On hearing about the death threat to her, the teacher made changes in her personal and work life to protect herself and no longer feels safe when on her own, said Mr Hendron.

She had taught Wheeler more than a decade earlier.

Recorder Simon Kealey said it was worrying that Wheeler got a "buzz" from seeing the manager's fear.

He told her: "These current offences were persistent, planned and involved a very serious credible threat to kill, which, in my view, would have been likely to have been carried out, but for the intervention of members of the public."

He passed an extended sentence of a four-year prison sentence plus a two-year extension to her parole period. He also made a lifelong restraining order barring Wheeler from contacting either the ex-manager or teacher or going to the holiday park or their home streets.

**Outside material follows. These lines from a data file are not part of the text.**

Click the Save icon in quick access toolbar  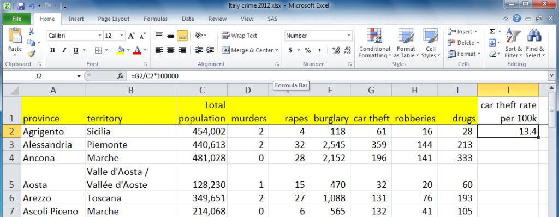coord(21,5)
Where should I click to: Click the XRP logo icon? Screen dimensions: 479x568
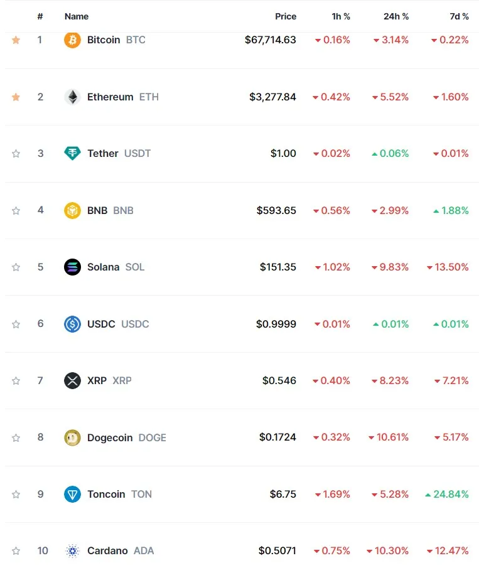(x=72, y=381)
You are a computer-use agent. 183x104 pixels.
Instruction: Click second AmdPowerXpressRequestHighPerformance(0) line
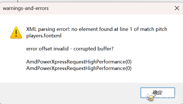click(79, 68)
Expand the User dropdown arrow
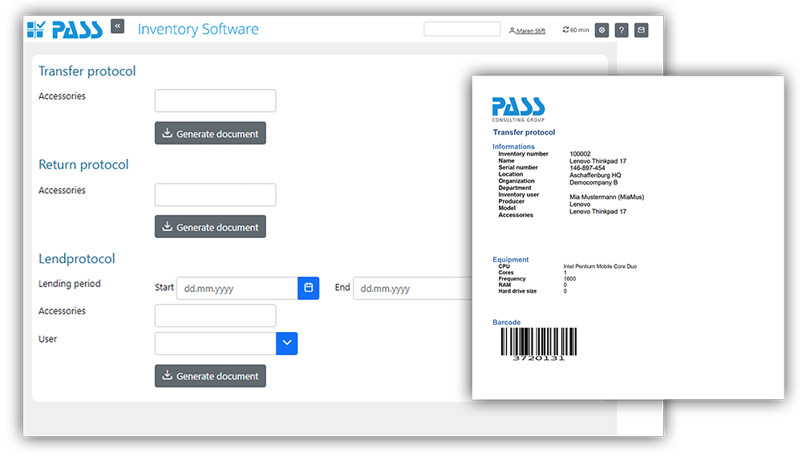The height and width of the screenshot is (453, 802). [286, 344]
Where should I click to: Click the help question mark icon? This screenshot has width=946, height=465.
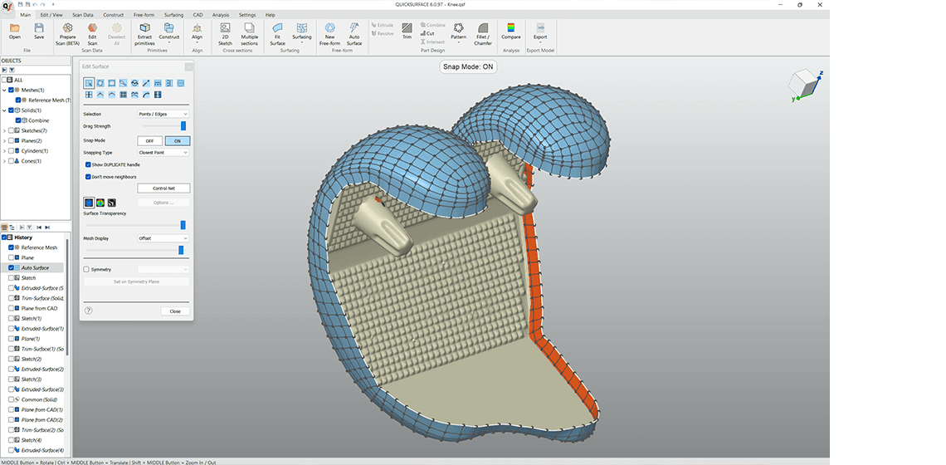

Wheeler, of Sussex Street, Scarborough, pleaded guilty to making threats to kill, stalking and having an offensive weapon.

Mr Hendron said Wheeler worked at the holiday park from April 2018 to October 2020 when she was found collapsed on the site after drinking Covid-19 sterilization fluid and a bottle of red wine.

For some time, she had been drinking alcohol while at work and had wrongly believed that the manager's work texts indicated the senior employee wanted a personal relationship with her.

After leaving the job, she stalked her through social media.

For Wheeler, Rukhsanda Hussain said Wheeler had mental health problems.

While in prison on remand she couldn't drink alcohol and was getting medication and treatment and had made progress with her emotional difficulties.

"She is on the road to recovery," said Ms Wheeler.

At the time of the offences, she hadn't had medication and was in an "unstable" situation.